WHAT YOU ARE ASKED TO DO
Take the entries below and retype them exactly.

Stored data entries

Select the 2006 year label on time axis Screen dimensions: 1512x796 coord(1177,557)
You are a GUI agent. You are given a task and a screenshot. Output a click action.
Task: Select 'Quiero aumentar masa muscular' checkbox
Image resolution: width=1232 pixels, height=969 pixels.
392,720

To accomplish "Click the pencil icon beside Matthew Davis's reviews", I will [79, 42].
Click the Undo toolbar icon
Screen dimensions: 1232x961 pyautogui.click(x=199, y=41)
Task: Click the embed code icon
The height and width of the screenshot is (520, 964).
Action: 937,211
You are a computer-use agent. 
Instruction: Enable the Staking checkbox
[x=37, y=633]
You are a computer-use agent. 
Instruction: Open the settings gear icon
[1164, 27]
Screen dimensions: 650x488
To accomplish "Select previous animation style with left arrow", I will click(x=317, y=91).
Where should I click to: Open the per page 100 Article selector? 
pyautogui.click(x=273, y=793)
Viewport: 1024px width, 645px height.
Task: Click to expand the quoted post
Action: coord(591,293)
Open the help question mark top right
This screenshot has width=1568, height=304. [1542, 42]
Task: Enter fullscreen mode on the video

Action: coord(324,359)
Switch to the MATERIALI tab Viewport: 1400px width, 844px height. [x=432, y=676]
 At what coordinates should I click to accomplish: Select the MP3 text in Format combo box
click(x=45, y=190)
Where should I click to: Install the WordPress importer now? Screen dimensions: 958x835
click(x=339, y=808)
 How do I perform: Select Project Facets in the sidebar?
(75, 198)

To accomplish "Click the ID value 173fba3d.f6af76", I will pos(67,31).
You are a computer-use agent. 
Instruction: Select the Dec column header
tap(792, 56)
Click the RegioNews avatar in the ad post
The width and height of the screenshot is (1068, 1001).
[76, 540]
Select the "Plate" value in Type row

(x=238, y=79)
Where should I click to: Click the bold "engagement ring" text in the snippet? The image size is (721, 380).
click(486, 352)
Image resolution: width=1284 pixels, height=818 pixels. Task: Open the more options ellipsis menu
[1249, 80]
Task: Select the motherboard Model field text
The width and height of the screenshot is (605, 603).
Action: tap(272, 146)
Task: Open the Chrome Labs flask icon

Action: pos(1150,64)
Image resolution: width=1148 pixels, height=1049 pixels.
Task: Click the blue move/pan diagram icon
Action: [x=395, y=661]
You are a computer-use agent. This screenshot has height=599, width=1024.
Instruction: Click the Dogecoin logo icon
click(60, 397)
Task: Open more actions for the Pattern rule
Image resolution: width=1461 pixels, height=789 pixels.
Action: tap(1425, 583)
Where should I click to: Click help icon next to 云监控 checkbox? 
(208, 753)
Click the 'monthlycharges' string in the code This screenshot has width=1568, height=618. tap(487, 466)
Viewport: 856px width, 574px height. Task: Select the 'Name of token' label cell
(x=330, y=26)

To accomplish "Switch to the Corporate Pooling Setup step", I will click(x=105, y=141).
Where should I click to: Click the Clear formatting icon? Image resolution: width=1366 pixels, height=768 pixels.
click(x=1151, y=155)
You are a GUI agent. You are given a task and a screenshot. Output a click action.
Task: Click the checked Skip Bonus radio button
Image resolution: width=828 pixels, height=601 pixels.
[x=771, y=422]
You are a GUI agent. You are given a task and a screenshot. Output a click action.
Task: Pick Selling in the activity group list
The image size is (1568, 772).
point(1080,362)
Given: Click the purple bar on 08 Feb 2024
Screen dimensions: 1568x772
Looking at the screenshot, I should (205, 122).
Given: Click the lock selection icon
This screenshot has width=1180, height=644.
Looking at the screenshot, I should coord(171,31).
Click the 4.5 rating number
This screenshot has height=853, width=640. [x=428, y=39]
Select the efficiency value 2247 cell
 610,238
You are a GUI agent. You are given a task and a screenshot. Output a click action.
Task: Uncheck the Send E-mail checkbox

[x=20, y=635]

TASK OUTPUT
Select the 2006 year label on time axis Screen dimensions: 1512x796 coord(1177,557)
You are a GUI agent. You are given a task and a screenshot. Output a click action.
Task: Select 'Quiero aumentar masa muscular' checkbox
Image resolution: width=1232 pixels, height=969 pixels.
392,720

To accomplish "Click the pencil icon beside Matthew Davis's reviews", I will [79, 42].
Click the Undo toolbar icon
Screen dimensions: 1232x961 pyautogui.click(x=199, y=41)
Task: Click the embed code icon
The height and width of the screenshot is (520, 964).
Action: 937,211
You are a computer-use agent. 
Instruction: Enable the Staking checkbox
[x=37, y=633]
You are a computer-use agent. 
Instruction: Open the settings gear icon
[1164, 27]
Screen dimensions: 650x488
To accomplish "Select previous animation style with left arrow", I will click(x=317, y=91).
Where should I click to: Open the per page 100 Article selector? 
pyautogui.click(x=273, y=793)
Viewport: 1024px width, 645px height.
Task: Click to expand the quoted post
Action: coord(591,293)
Open the help question mark top right
This screenshot has width=1568, height=304. [1542, 42]
Task: Enter fullscreen mode on the video

Action: coord(324,359)
Switch to the MATERIALI tab Viewport: 1400px width, 844px height. [x=432, y=676]
 At what coordinates should I click to accomplish: Select the MP3 text in Format combo box
click(x=45, y=190)
Where should I click to: Install the WordPress importer now? Screen dimensions: 958x835
click(x=339, y=808)
 How do I perform: Select Project Facets in the sidebar?
(75, 198)

To accomplish "Click the ID value 173fba3d.f6af76", I will pos(67,31).
You are a computer-use agent. 
Instruction: Select the Dec column header
tap(792, 56)
Click the RegioNews avatar in the ad post
The width and height of the screenshot is (1068, 1001).
[76, 540]
Select the "Plate" value in Type row

(x=238, y=79)
Where should I click to: Click the bold "engagement ring" text in the snippet? The image size is (721, 380).
click(486, 352)
Image resolution: width=1284 pixels, height=818 pixels. Task: Open the more options ellipsis menu
[1249, 80]
Task: Select the motherboard Model field text
The width and height of the screenshot is (605, 603).
Action: tap(272, 146)
Task: Open the Chrome Labs flask icon

Action: pos(1150,64)
Image resolution: width=1148 pixels, height=1049 pixels.
Task: Click the blue move/pan diagram icon
Action: [x=395, y=661]
You are a computer-use agent. This screenshot has height=599, width=1024.
Instruction: Click the Dogecoin logo icon
click(60, 397)
Task: Open more actions for the Pattern rule
Image resolution: width=1461 pixels, height=789 pixels.
Action: tap(1425, 583)
Where should I click to: Click help icon next to 云监控 checkbox? 
(208, 753)
Click the 'monthlycharges' string in the code This screenshot has width=1568, height=618. tap(487, 466)
Viewport: 856px width, 574px height. Task: Select the 'Name of token' label cell
(x=330, y=26)

To accomplish "Switch to the Corporate Pooling Setup step", I will click(x=105, y=141).
Where should I click to: Click the Clear formatting icon? Image resolution: width=1366 pixels, height=768 pixels.
click(x=1151, y=155)
You are a GUI agent. You are given a task and a screenshot. Output a click action.
Task: Click the checked Skip Bonus radio button
Image resolution: width=828 pixels, height=601 pixels.
[x=771, y=422]
You are a GUI agent. You are given a task and a screenshot. Output a click action.
Task: Pick Selling in the activity group list
The image size is (1568, 772).
point(1080,362)
Given: Click the purple bar on 08 Feb 2024
Screen dimensions: 1568x772
Looking at the screenshot, I should (205, 122).
Given: Click the lock selection icon
This screenshot has width=1180, height=644.
Looking at the screenshot, I should coord(171,31).
Click the 4.5 rating number
This screenshot has height=853, width=640. [x=428, y=39]
Select the efficiency value 2247 cell
 610,238
You are a GUI agent. You are given a task and a screenshot. Output a click action.
Task: Uncheck the Send E-mail checkbox

[x=20, y=635]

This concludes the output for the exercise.